大家の部屋に泊まったラインハルトを家まで送り、そのまま仕事に行くのだとレオ――正直言ってこの名前にはまだ馴染まないが――が部屋を出て行ってから三時間ほどが経過していた。
ちょうど搬送された先がレオの勤務先の病院で、そこにはハンスの母親が勤めている。母親から連絡を受けたハンスはあわててニコのところへ飛んできたというわけだ。
激しく動揺するニコに、ハンスは言った。
「その場にいた人によると、すごい勢いで走ってきたかと思ったら、そのまま急にぶっ倒れたらしい。命に別条はないみたいだけど」
「兄さんは戦争中に頭に怪我をしているから……」
「でも、通勤経路でもない場所で一体あいつ、何していたんだろう」
命に関わる状態でないというのは良い知らせだが、ニコにとって「頭痛」というキーワードは不安をかき立てるものだ。今の彼の記憶喪失が頭の傷によるものだとしたら、頭の異変をきっかけに記憶を取り戻すこともあるのかもしれない。もしそうだったらどうしよう。落ち着かない気持ちになる。
ハンスは用事があるからと言ってすぐに帰ってしまったが、ニコは病院に居座った。ひどく緊張していたのに、眠る男をじっと眺めているうちにいつの間にか眠ってしまった。
目を覚ますと、髪を撫でられていた。優しい手の動きにもう少しそのままでいたかったが、そんな素振りを見せることはできないから上体を起こす。完全に目を覚ましているわけではない男は、普段よりゆったりした調子でニコが話しかける内容に「うん」「いいや」と簡単な答えを返すだけだ。
大丈夫、多分普段と変わらない。のんびりとした会話を交わしながらニコはなんとか確信を得ようとする。目の前の彼がまだ「レオのままで」いられるように。最近ではずいぶん危うくはなってきているが、なんとか兄弟としてのささやかな暮らしが続けられるように。
そのためには――。
「夢を見てたよ」
そんな言葉が耳をくすぐる。
「夢?」
聞き返すニコに、ぼんやりと寝ぼけたような視線で宙を眺めながら、男はほとんど独り言のようにつぶやく。
「不思議な夢。……別の人間になった夢だった。俺はそこではおまえの兄貴ではなくて……」
そのとき、ニコは自分の長い嘘と、つかの間の幸せな生活が終わるときが来たのだと知った。
そもそもが薄氷の上を歩くような日々だった。記憶喪失という幸運な偶然に助けられて、戦後の混乱に乗じて彼を「自分の兄だ」と言い張った。意外にも誰からも疑われることはなく二年間も彼と一緒に過ごすことができた。でも、もう潮時だ。
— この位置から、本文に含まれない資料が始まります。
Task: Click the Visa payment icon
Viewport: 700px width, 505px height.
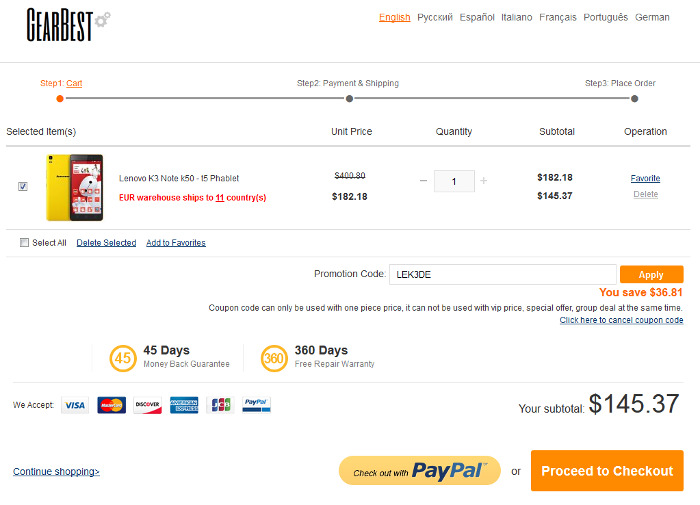Action: point(75,405)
兄弟としての生活はすでに破綻している。本来ならこうなる前に姿を消すべきだった。それでも色々なことをごまかしながら、まだ何とかなるのではないかと、沈黙と言い訳を繰り返してここまでやってきた。けれどおそらく〈レオ〉は近々記憶を、本当の自分を取り戻してしまうだろう。――ニコと彼のお互いにとって、この上なく残酷な記憶を。
最初からこんなことすべきではなかった。記憶を取り戻し二年間の生活が虚構だと知ったとき彼がどれほど傷つき自分を、そしてニコを責めることか。そして全てを思い出した彼に対して自分がどのような感情を持つか。でも、ニコには他に方法がなかったのだ。
「もう少しだけ眠って。次に起きたらゆっくり話そうね」
声をかけると、半覚醒状態だった〈レオ〉はそのまますっと眠りに落ちる。
名残惜しくて、しばらくの間ニコは安らかな寝顔を眺めていた。けれどいつまでもここにいるわけにはいかない。次に彼が目を覚ます前に、決して追いつかれない場所まで――。
ずっと昔、ハンブルクで別れを告げに行ったとき、話は途中で遮られて結局ちゃんとさよならを言えなかった。出発の時間は迫っていたし、夜間にユダヤ人が外にいること自体危険この上なかったのに、名残惜しくて何度も何度も振り返った。
でも、ニコはもう振り返らない。
最後に一度だけ明るい鳶色の髪を撫で、頬に触れ、ニコは立ち上がった。
「さようなら、ユリウス」
久しぶりに口にした名前は口の中で苦く溶けた。